Chair: Joellen Russell

Fei Chai (1) and Peng Xiu (2)
1School of Marine Sciences, University of Maine, Orono, ME, USA. E-mail: fchai@maine.edu
1State Key Laboratory of Tropical Oceanography, South China Sea Institute of Oceanology, Chinese Academy of Sciences, Guangzhou, China

The ocean plays an important role in regulating global carbon cycle by taking up and releasing carbon dioxide (CO2) from and to the atmosphere simultaneously. The ocean has absorbed about 50% of CO2 emitted to the atmosphere by fossil fuel burning, and this ability has been suggested to continue at a relatively stable rate of 1.4- 1.8 PgC per year. The direct impact of ocean absorbing CO2 is leading to the ocean acidification (OA) that can affect biological activities and the oceanic CO2 system.

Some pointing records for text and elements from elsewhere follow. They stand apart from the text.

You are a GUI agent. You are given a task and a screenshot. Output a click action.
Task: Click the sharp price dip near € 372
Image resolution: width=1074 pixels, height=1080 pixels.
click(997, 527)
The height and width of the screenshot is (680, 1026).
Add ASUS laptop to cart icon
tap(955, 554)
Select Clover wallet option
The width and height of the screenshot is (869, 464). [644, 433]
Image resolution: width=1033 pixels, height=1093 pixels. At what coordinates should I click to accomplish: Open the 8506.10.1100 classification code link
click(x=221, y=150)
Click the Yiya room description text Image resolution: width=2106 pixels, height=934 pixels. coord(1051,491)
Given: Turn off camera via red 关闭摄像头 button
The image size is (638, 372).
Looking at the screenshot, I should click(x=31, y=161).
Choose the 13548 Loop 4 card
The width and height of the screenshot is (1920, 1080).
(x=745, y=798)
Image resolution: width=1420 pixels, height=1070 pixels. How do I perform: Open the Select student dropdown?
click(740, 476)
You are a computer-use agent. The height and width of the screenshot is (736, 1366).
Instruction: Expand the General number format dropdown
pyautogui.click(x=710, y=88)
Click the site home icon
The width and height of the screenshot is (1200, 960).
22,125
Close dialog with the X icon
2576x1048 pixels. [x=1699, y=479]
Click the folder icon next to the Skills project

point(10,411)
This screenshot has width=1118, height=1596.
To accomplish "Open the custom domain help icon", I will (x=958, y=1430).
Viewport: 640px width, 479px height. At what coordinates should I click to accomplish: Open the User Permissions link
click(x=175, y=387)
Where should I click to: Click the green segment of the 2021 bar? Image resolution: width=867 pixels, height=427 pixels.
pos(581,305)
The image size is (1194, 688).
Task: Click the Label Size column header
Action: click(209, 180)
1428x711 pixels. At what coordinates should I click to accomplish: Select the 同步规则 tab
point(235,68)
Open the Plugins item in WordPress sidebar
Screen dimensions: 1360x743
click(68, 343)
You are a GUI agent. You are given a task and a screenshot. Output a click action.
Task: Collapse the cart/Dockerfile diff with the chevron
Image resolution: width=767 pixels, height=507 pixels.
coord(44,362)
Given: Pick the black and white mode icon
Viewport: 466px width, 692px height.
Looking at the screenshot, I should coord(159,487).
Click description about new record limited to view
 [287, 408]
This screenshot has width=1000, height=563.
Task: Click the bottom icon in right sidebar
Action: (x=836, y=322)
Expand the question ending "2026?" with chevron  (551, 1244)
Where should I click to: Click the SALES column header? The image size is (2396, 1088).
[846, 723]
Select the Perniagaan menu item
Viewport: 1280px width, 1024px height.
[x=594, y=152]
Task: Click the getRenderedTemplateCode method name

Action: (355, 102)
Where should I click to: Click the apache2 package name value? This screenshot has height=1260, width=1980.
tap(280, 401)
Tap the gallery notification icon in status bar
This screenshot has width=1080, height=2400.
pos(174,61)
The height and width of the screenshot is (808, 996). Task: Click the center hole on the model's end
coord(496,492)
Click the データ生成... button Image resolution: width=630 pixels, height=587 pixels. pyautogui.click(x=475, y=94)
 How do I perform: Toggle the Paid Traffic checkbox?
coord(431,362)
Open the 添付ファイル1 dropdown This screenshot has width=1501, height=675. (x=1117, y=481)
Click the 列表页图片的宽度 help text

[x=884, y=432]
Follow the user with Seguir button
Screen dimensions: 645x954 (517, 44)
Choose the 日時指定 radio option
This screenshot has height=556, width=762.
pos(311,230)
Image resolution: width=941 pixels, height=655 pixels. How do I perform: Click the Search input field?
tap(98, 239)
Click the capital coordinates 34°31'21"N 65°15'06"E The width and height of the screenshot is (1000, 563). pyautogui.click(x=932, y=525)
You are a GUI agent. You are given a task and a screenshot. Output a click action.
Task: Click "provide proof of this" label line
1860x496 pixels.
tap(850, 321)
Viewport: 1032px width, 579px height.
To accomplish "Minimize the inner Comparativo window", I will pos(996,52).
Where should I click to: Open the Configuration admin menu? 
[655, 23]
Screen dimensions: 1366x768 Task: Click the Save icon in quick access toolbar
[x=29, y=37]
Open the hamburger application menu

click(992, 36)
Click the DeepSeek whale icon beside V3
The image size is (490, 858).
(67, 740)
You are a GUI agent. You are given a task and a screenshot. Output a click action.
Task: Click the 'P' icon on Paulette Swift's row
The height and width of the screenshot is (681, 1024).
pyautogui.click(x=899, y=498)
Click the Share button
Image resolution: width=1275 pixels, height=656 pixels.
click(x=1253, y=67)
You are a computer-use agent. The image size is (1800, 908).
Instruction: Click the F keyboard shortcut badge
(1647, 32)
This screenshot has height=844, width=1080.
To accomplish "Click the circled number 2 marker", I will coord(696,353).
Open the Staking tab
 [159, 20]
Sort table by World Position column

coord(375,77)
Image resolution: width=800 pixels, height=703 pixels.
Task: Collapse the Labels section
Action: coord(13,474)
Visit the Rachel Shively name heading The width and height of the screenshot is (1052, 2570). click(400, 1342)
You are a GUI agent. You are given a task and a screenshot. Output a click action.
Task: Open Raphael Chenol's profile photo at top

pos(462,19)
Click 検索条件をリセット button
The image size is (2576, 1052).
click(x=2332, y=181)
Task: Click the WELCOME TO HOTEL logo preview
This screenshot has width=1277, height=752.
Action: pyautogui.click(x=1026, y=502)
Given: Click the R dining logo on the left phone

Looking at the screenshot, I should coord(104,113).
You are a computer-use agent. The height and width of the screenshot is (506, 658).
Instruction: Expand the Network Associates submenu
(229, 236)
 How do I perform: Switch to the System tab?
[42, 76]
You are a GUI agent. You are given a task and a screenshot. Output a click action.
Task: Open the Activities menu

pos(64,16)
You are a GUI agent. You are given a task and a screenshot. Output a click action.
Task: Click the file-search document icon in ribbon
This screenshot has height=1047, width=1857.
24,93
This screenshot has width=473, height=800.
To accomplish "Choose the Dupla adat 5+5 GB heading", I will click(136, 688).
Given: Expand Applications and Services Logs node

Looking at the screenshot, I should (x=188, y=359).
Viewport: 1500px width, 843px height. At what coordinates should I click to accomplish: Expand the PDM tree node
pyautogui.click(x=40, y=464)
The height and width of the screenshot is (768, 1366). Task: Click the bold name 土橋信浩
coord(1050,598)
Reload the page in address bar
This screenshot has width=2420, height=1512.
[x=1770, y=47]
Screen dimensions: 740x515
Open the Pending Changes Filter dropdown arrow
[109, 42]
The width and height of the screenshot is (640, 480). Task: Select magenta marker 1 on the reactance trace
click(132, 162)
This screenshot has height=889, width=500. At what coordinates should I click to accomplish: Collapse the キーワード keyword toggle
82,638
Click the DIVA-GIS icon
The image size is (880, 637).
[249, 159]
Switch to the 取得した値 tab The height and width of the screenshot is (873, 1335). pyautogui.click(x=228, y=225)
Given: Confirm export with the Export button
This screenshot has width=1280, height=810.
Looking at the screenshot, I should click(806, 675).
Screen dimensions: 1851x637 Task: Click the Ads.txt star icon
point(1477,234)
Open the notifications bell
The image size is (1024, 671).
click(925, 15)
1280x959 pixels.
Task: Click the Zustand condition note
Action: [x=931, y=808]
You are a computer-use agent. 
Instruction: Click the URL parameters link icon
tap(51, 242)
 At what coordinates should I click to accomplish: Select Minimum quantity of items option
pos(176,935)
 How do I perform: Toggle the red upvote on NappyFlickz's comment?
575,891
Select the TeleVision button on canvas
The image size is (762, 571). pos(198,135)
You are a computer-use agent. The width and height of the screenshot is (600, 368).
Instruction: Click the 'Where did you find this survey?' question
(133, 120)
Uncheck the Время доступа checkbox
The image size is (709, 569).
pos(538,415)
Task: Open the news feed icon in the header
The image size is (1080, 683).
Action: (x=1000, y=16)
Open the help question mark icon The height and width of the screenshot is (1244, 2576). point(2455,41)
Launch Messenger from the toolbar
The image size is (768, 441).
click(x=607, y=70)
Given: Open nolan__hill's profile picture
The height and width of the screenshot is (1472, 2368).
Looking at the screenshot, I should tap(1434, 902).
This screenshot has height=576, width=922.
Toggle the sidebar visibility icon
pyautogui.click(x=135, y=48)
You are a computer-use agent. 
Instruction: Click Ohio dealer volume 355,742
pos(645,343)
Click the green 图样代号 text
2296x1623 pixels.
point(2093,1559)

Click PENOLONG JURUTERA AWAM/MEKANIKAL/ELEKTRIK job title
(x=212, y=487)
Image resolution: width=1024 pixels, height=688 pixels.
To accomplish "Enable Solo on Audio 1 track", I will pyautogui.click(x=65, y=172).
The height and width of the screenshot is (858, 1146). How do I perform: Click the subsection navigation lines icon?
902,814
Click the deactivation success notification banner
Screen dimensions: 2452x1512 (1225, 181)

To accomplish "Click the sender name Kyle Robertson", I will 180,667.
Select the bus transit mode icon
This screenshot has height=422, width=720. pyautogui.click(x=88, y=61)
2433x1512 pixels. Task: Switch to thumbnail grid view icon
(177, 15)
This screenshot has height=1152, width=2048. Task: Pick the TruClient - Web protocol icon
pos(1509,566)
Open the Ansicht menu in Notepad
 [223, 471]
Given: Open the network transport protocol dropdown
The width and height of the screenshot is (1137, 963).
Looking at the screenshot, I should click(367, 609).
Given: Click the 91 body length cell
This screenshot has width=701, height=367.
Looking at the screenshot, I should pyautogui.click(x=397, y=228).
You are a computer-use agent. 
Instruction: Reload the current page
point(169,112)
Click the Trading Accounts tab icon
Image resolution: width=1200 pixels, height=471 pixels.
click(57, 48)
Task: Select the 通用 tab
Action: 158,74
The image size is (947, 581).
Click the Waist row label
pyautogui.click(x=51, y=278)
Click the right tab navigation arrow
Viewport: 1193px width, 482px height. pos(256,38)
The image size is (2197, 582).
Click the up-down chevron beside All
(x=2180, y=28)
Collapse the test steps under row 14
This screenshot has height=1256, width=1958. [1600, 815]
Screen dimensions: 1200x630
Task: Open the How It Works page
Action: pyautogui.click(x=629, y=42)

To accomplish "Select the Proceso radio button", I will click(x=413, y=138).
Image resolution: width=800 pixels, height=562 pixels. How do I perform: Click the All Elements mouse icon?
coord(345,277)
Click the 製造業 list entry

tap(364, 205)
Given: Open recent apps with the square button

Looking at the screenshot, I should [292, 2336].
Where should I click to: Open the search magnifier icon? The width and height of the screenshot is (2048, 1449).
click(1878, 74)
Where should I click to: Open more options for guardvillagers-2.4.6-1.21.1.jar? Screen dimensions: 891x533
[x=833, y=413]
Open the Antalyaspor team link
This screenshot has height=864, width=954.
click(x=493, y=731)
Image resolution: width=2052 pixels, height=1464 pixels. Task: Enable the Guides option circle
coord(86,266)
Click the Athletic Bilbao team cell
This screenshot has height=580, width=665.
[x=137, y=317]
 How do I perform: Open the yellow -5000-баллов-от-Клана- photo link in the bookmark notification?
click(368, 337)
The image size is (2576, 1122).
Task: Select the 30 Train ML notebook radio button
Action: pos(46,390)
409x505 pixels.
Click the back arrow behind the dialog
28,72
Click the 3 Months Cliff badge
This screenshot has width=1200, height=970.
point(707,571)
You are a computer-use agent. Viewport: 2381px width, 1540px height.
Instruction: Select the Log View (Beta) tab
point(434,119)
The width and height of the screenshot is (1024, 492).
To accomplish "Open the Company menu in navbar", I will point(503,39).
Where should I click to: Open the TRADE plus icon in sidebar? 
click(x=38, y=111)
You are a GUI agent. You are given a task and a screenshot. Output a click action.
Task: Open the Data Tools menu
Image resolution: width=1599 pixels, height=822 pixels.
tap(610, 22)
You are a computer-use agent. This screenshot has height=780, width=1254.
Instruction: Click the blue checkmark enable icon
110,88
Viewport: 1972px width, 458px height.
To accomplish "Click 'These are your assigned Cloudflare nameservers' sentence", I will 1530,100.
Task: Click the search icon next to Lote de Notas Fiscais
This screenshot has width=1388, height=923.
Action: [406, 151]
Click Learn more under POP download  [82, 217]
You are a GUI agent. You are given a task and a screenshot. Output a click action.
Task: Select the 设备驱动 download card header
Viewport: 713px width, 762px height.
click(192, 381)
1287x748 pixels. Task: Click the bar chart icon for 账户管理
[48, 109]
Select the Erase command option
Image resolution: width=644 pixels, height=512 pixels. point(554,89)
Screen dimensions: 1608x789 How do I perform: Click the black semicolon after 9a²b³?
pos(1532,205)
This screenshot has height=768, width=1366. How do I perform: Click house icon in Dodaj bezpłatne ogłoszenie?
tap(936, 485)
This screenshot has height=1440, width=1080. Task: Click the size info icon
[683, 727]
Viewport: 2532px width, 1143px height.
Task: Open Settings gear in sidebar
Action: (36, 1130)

Here, we propose a coupled three-dimensional modeling study to investigate the dynamics of the carbonate system in the North Pacific Ocean, based on the Regional Ocean Modeling System (ROMS) and the biogeochemical model, CoSiNE model, along with a carbonate system. The model results are compared and constrained with available in-situ measurements all over the Pacific Ocean. Further analysis of the model results indicates that the carbonate system in the North Pacific Ocean has strong spatial and temporal variations in terms of sea p CO2, pH, and the aragonite saturation state. Long-term trends of these variables show conspicuous spatial variability that could be related to the local physical and biogeochemical conditions. We also analyze the impacts and feedbacks of OA to the sea p CO2 and sea-air CO2 flux. This modeling study allows us to look into the detailed mechanisms in regulating oceanic carbonate system with high spatial and temporal resolutions that field observations normally cannot provide.